On the reverse, an off-center depiction of the original heraldic eagle makes its appearance. Above it, you’ll note the same familiar thirteen stars. The eagle wears the shield of the United States while carrying both a bundle of arrows and an olive branch. The coin is extremely rare; experts believe that fewer than fifteen of the coins are currently in circulation and changing hands. One coin sold for $4.14 million USD in 1999, which broke the record at the time for the most expensive coin ever sold. While other coins may be the most expensive in the world, the 1804 Draped Bust Dollar is one solid answer to: what is the rarest coin in the world?
1907 Saint-Gaudens Double Eagle
Saint-Gaudens Double Eagles remain some of the most recognizable coins in the world. The “Walking Liberty” design on the obverse is a precursor to many modern coin designs from the United States Mint.
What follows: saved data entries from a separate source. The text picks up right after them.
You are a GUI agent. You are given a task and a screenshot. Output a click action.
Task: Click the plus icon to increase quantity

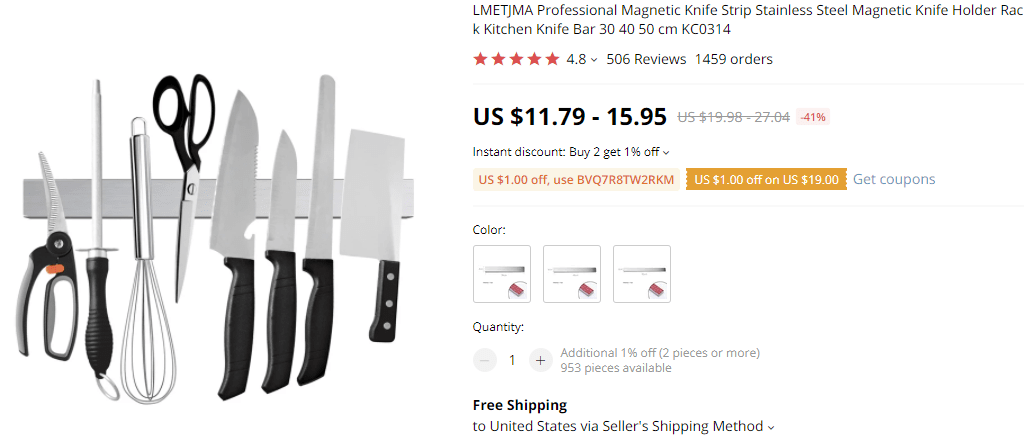tap(540, 360)
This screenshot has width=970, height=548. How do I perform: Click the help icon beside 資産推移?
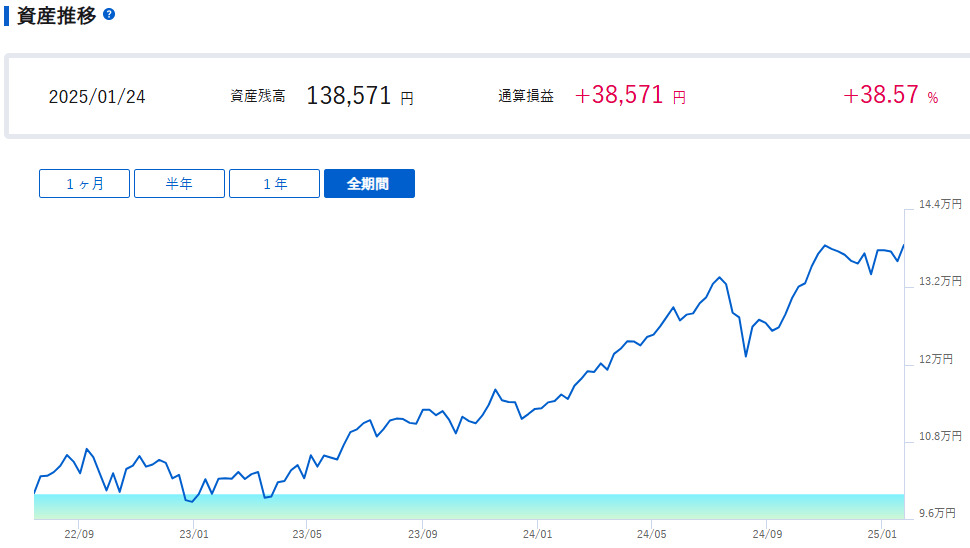(109, 15)
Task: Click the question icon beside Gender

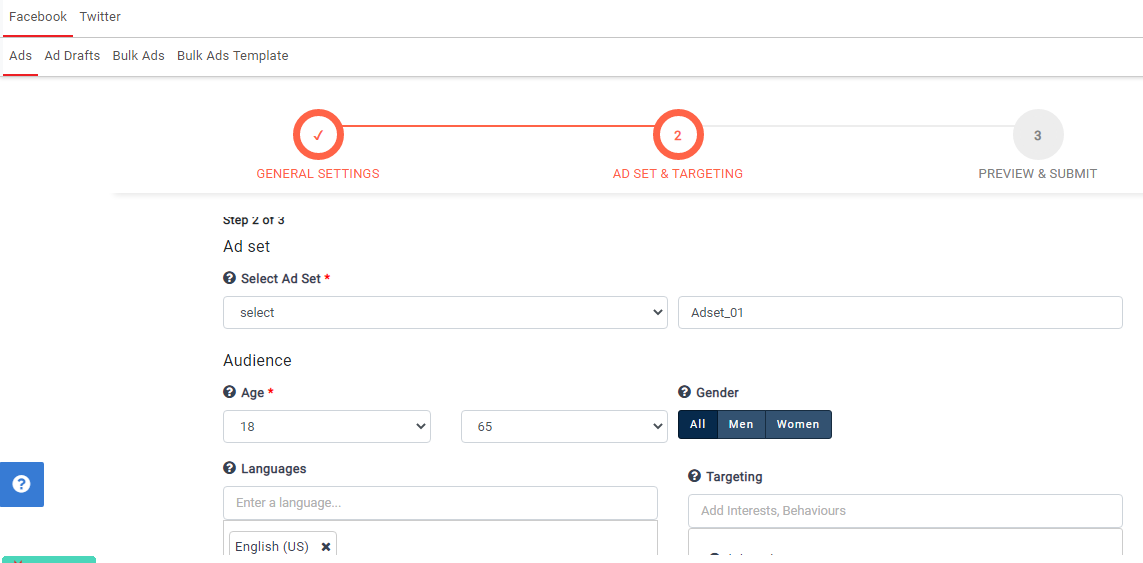Action: coord(684,393)
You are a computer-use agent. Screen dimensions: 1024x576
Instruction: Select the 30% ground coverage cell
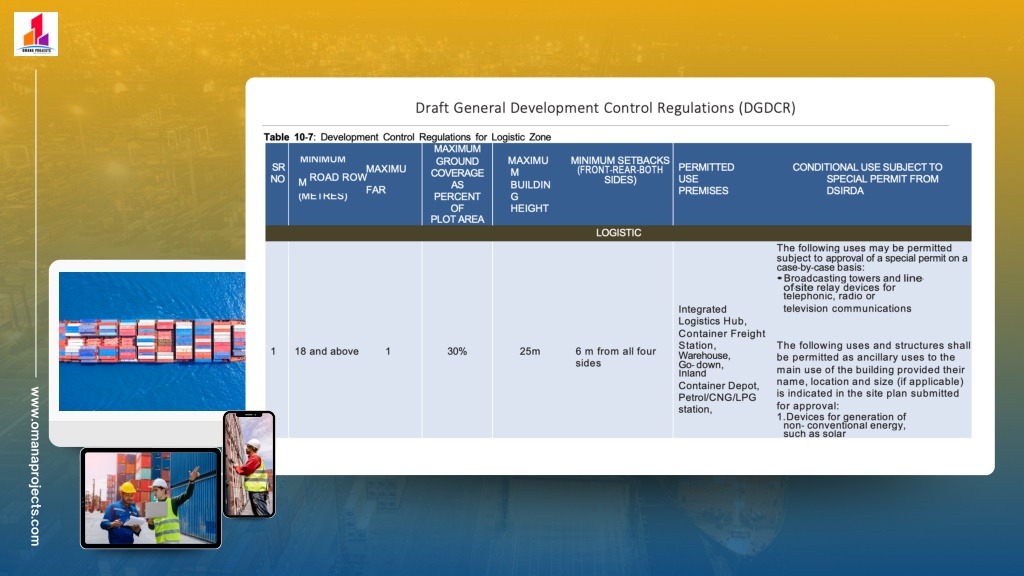coord(457,352)
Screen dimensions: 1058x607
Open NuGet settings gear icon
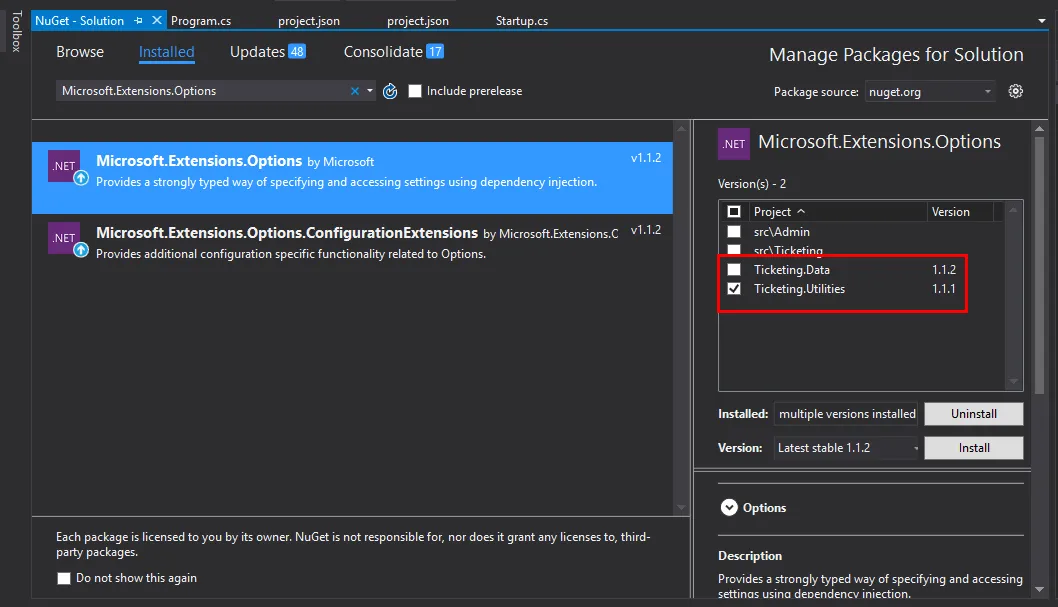[1016, 91]
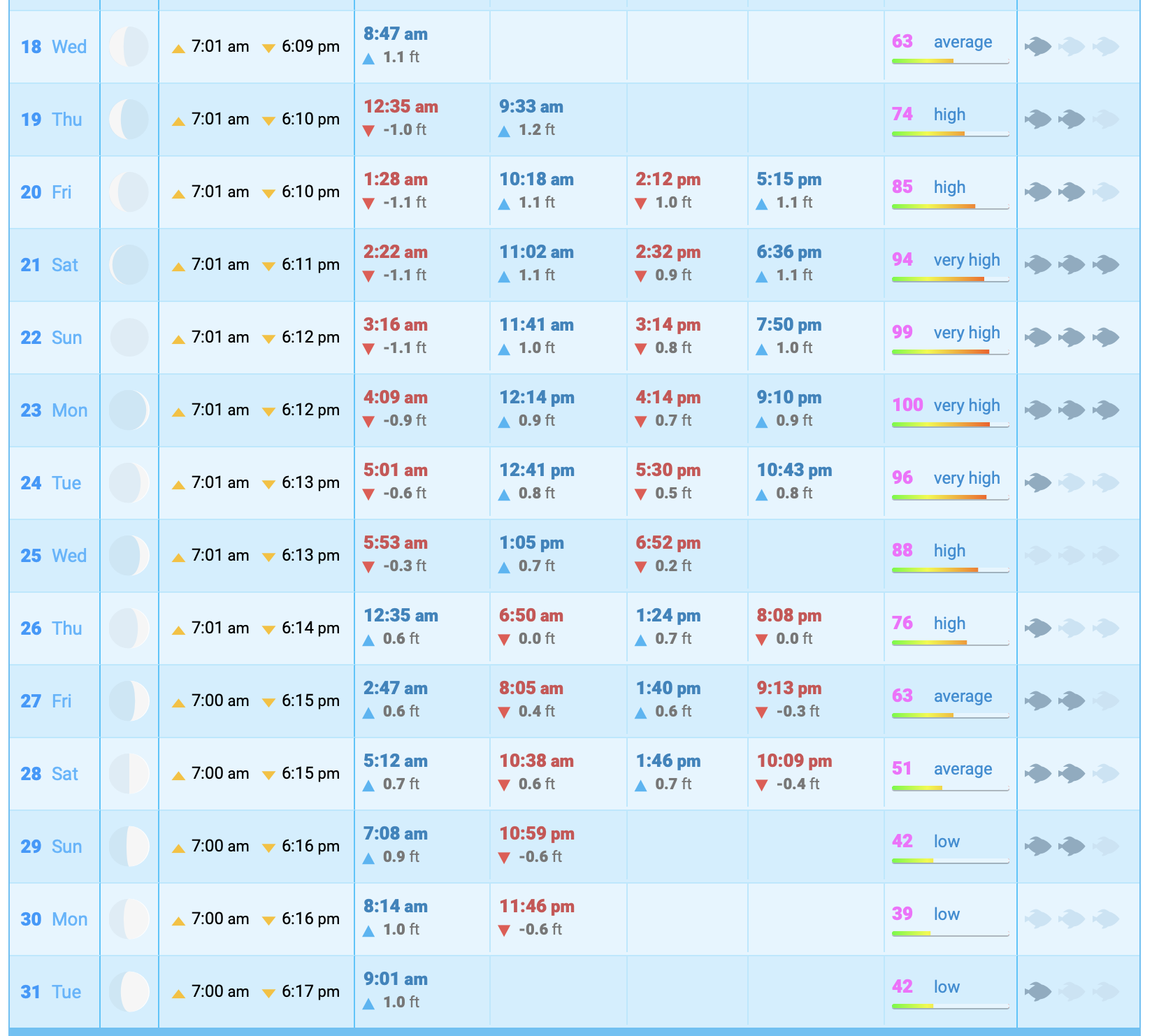
Task: Click the 10:09 pm low tide entry
Action: pos(794,761)
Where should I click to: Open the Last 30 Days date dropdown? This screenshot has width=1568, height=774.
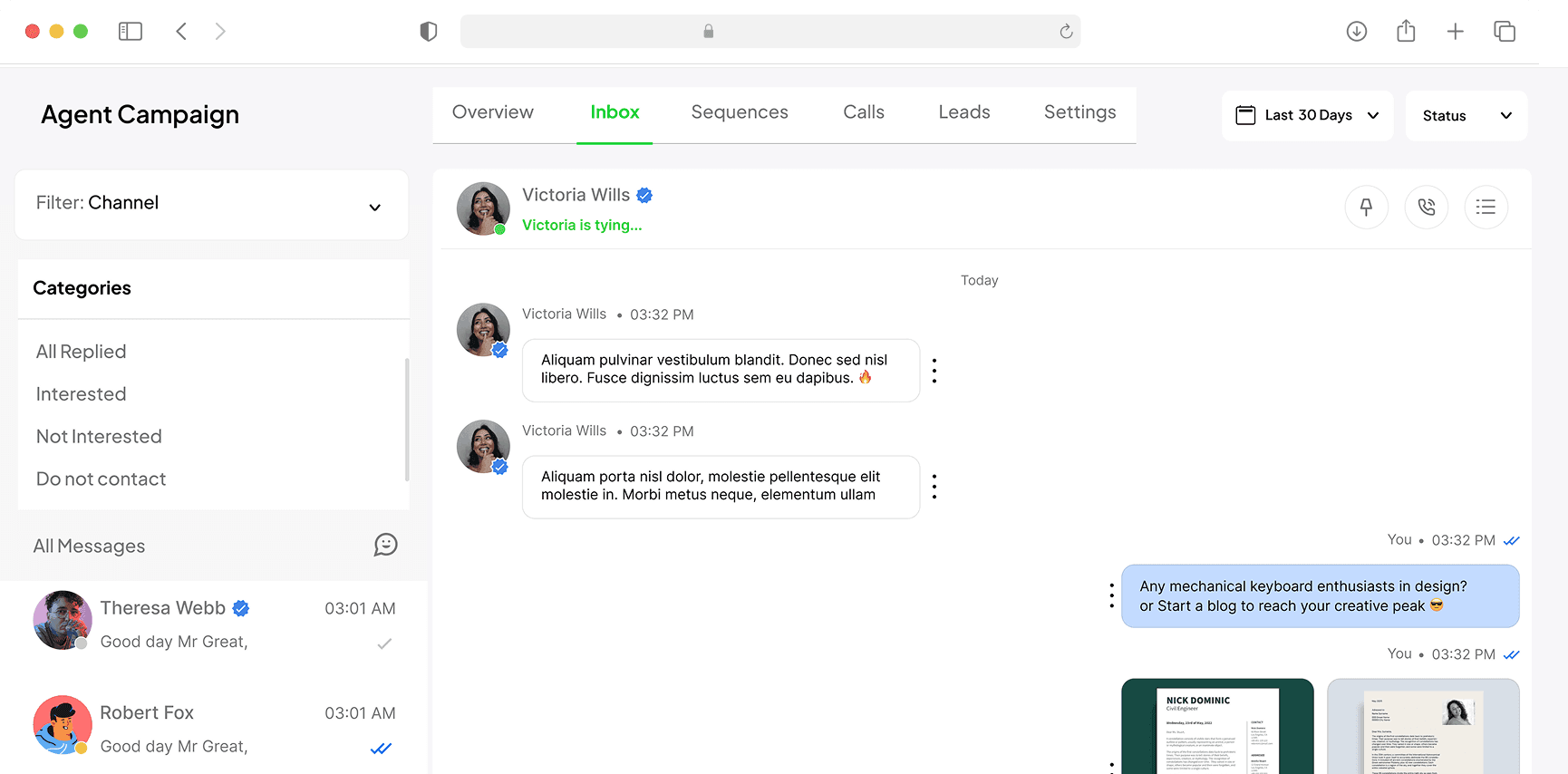pyautogui.click(x=1307, y=116)
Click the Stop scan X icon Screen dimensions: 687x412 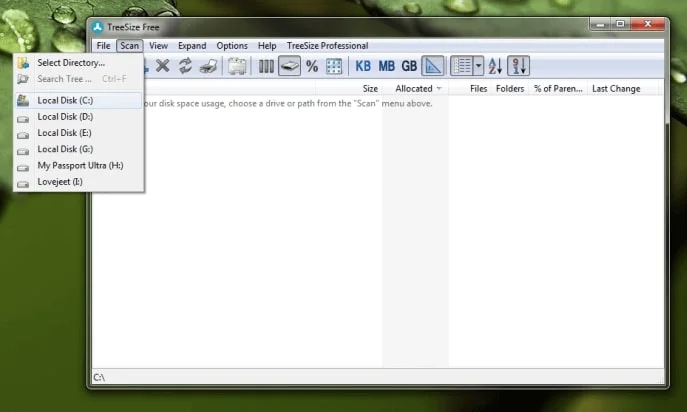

She carries an olive branch and a torch and wears her traditional flowing gown as she walks away from a rising sun and the United States Capitol. On the reverse, the piece depicts a bald eagle in flight in front of the same rising sun.
The 1907 Saint-Gaudens Double Eagle is primarily valued because of its low circulation. The second rarest variant of the coin is the 1907 “high relief,” of which 12,367 were only made. It’s also important to note that 1907 is the first year in which Saint-Gaudens Double Eagles were minted, making it an exceptionally historically significant piece of coinage. What is the rarest coin in the world from the Saint-Gaudens series? This title belongs to the Ultra High Relief 1907 edition, of which fewer than 24 proof coins were ever made.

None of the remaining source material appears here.